*ABOUT THIS EXERCISE*. An identical copy of the records below is the expected result.

Saved entries
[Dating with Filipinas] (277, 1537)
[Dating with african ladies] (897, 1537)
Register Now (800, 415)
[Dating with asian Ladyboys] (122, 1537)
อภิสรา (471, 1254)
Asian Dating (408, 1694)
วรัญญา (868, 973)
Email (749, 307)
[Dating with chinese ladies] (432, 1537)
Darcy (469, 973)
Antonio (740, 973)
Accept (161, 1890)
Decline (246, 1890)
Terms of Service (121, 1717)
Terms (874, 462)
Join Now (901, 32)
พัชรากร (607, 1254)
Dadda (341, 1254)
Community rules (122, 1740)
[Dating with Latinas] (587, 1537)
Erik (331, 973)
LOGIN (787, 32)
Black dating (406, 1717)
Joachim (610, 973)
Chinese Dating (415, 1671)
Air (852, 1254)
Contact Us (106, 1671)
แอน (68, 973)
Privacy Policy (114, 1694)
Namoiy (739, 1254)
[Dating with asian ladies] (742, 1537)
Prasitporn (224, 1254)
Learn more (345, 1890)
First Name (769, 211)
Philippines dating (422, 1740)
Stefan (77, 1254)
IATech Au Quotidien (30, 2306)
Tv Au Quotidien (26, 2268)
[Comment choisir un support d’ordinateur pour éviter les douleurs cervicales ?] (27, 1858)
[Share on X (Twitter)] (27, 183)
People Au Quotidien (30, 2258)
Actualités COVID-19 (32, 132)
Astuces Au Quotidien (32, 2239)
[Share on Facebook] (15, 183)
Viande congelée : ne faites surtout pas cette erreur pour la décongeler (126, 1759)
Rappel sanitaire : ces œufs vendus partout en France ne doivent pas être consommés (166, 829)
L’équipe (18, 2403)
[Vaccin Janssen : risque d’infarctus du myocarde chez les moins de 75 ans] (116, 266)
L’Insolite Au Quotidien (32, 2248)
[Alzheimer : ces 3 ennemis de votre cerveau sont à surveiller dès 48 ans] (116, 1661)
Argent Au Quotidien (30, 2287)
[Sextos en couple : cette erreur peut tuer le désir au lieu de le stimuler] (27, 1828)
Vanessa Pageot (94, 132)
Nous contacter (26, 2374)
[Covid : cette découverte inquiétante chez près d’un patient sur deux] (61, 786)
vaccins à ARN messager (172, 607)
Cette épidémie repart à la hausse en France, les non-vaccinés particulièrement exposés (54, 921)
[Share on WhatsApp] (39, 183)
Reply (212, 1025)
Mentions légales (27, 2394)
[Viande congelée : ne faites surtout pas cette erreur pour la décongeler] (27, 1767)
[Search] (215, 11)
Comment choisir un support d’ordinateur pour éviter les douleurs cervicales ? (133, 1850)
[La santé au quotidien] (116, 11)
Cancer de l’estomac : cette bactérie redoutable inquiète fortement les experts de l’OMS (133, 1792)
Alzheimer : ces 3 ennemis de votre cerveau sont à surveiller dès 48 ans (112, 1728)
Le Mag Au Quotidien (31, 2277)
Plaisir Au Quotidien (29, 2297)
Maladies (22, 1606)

*REPLY TO THE TASK*.
[Dating with Filipinas] (277, 1537)
[Dating with african ladies] (897, 1537)
Register Now (800, 415)
[Dating with asian Ladyboys] (122, 1537)
อภิสรา (471, 1254)
Asian Dating (408, 1694)
วรัญญา (868, 973)
Email (749, 307)
[Dating with chinese ladies] (432, 1537)
Darcy (469, 973)
Antonio (740, 973)
Accept (161, 1890)
Decline (246, 1890)
Terms of Service (121, 1717)
Terms (874, 462)
Join Now (901, 32)
พัชรากร (607, 1254)
Dadda (341, 1254)
Community rules (122, 1740)
[Dating with Latinas] (587, 1537)
Erik (331, 973)
LOGIN (787, 32)
Black dating (406, 1717)
Joachim (610, 973)
Chinese Dating (415, 1671)
Air (852, 1254)
Contact Us (106, 1671)
แอน (68, 973)
Privacy Policy (114, 1694)
Namoiy (739, 1254)
[Dating with asian ladies] (742, 1537)
Prasitporn (224, 1254)
Learn more (345, 1890)
First Name (769, 211)
Philippines dating (422, 1740)
Stefan (77, 1254)
IATech Au Quotidien (30, 2306)
Tv Au Quotidien (26, 2268)
[Comment choisir un support d’ordinateur pour éviter les douleurs cervicales ?] (27, 1858)
[Share on X (Twitter)] (27, 183)
People Au Quotidien (30, 2258)
Actualités COVID-19 (32, 132)
Astuces Au Quotidien (32, 2239)
[Share on Facebook] (15, 183)
Viande congelée : ne faites surtout pas cette erreur pour la décongeler (126, 1759)
Rappel sanitaire : ces œufs vendus partout en France ne doivent pas être consommés (166, 829)
L’équipe (18, 2403)
[Vaccin Janssen : risque d’infarctus du myocarde chez les moins de 75 ans] (116, 266)
L’Insolite Au Quotidien (32, 2248)
[Alzheimer : ces 3 ennemis de votre cerveau sont à surveiller dès 48 ans] (116, 1661)
Argent Au Quotidien (30, 2287)
[Sextos en couple : cette erreur peut tuer le désir au lieu de le stimuler] (27, 1828)
Vanessa Pageot (94, 132)
Nous contacter (26, 2374)
[Covid : cette découverte inquiétante chez près d’un patient sur deux] (61, 786)
vaccins à ARN messager (172, 607)
Cette épidémie repart à la hausse en France, les non-vaccinés particulièrement exposés (54, 921)
[Share on WhatsApp] (39, 183)
Reply (212, 1025)
Mentions légales (27, 2394)
[Viande congelée : ne faites surtout pas cette erreur pour la décongeler] (27, 1767)
[Search] (215, 11)
Comment choisir un support d’ordinateur pour éviter les douleurs cervicales ? (133, 1850)
[La santé au quotidien] (116, 11)
Cancer de l’estomac : cette bactérie redoutable inquiète fortement les experts de l’OMS (133, 1792)
Alzheimer : ces 3 ennemis de votre cerveau sont à surveiller dès 48 ans (112, 1728)
Le Mag Au Quotidien (31, 2277)
Plaisir Au Quotidien (29, 2297)
Maladies (22, 1606)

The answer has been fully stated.